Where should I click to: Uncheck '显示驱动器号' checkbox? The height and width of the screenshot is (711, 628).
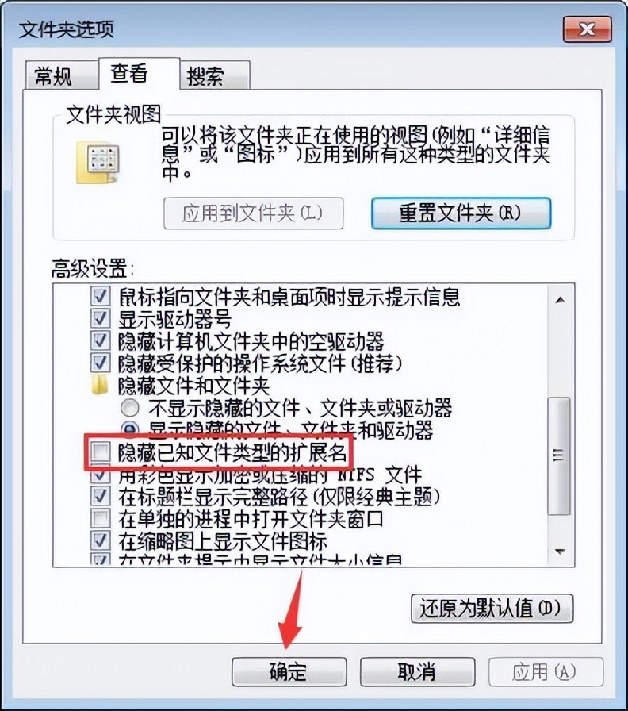coord(100,318)
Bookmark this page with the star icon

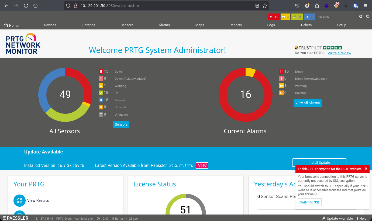(265, 6)
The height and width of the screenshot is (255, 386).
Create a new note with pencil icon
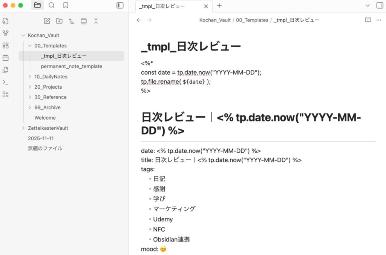47,21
====
Please recast the records above as a two-column CSV with the columns "request" and "answer", one row for each record, putting its text and its answer each in one quoted field with line breaks turned into spaces. Leave the pictures out.

ANSWER TO THIS TASK →
request,answer
"Where should I click to: Uncheck '显示驱动器号' checkbox? The height and width of the screenshot is (711, 628).","coord(100,318)"
"Bookmark this page with the star icon","(265, 6)"
"The height and width of the screenshot is (255, 386). Create a new note with pencil icon","47,21"